Erinnerungscharakter ist allerdings kein Attribut, das zuletzt sonderlich viele ihrer Songs auszeichnete, was vielleicht erklärt, warum sich sogar die L.A. Times zu der Behauptung vorwagt, Murphys alter Moloko-Partner und Ex-Freund Mark Brydon hätte ihr viertes Soloalbum "Take Me Up To Monto" koproduziert. Reines Wunschdenken, natürlich. Mit dem Briten Eddie Stevens hat die Irin längst ihren neuen Studiopartner gefunden, der zwar auch schon bei Moloko zur Liveband gehörte, ihren Drang nach stilistischer Veränderung im Songwriting aber erst seit 2015 tatkräftig unterstützt. Irish Blood, English Heart - ein schlagkräftiges Doppel.

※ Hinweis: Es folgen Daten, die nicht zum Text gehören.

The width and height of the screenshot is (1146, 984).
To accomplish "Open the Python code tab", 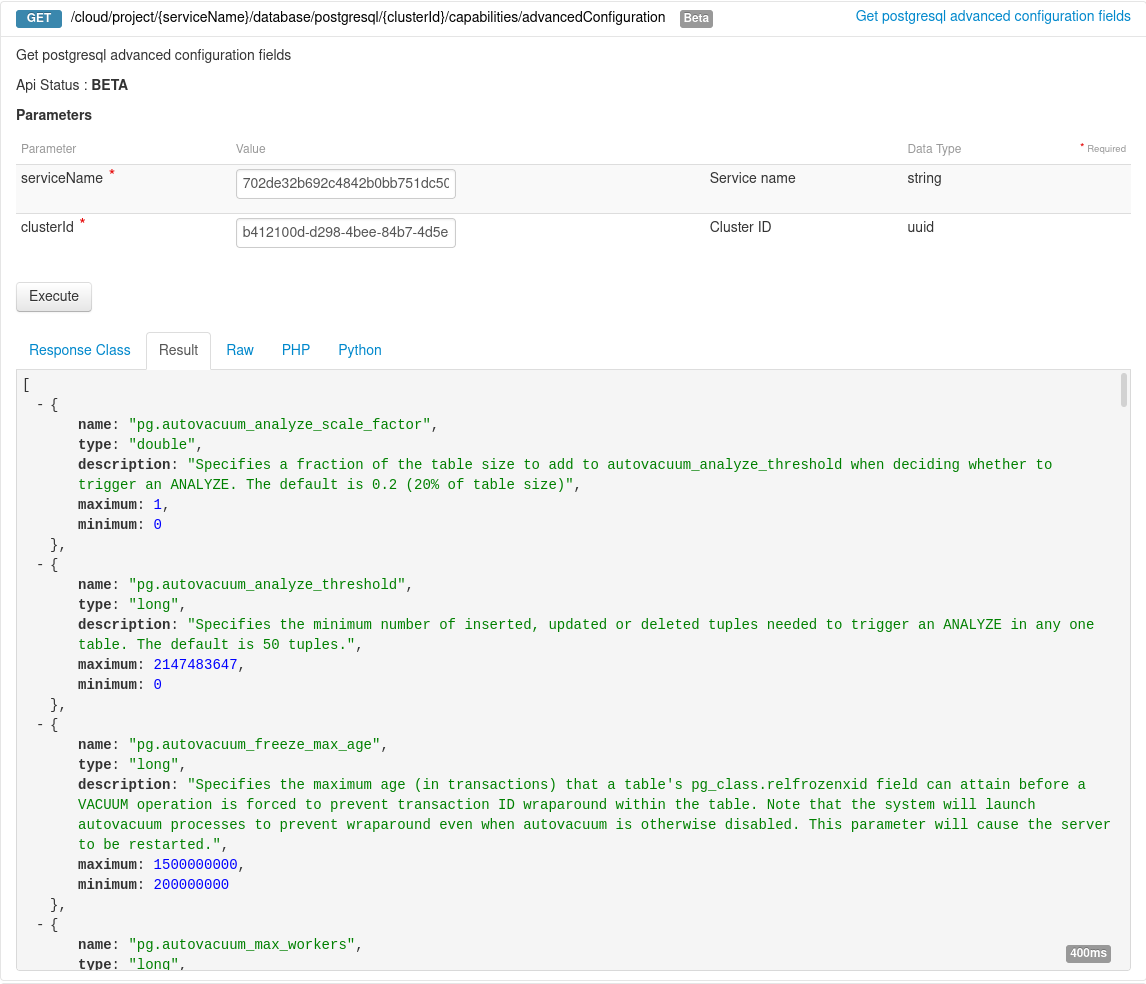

Als wolle sie die acht Jahre Pause zwischen "Overpowered" und "Hairless Toys" schnellstens aufholen, folgt nur ein Jahr später nun "Take Her Up To Monto" und führt den eingeschlagenen Weg konsequent fort: Kühle Electronica bildet das Fundament für neun irrgartenartig angelegte Song-Gebilde, in deren Innerstes vorzudringen zunächst nur Bauleiterin Murphy vorbehalten zu sein scheint. Dass sie auf dem Cover mit Schutzhelm abgebildet ist, muss einen nicht mehr ängstigen: Ihre pluckernden Ungetüme sind jetzt einsturzsicher.
Im Vergleich zu "Hairless Toys" setzt "Take Her Up To Monto" zum Glück nicht auf eine oftmals zu ausufernde Track-Ästhetik, die einem vorkam, als würde man ausschließlich Extended Versions vorgesetzt bekommen. Geht ein Song wie die stilvolle Moroder-Verbeugung "Mastermind" mal sechseinhalb Minuten, dann folgt das alles einer stringenten Idee. Im Opener spielt Roisin Murphy (mehr noch als auf der ähnlich strukturierten Single "Ten Miles High") alle Facetten ihres Könnens aus, führt zwei scheinbar komplett verschiedene Songs auf einem House-Beat zusammen, kombiniert Sprechgesang mit ihrer nach wie vor bezaubernden Stimme und erschafft einen Instant-Classic-Ausrutscher ihres eigentlich neuen Stils Intelligent Jazz Disco. Jede Sekunde ist durchdacht. Beeindruckend.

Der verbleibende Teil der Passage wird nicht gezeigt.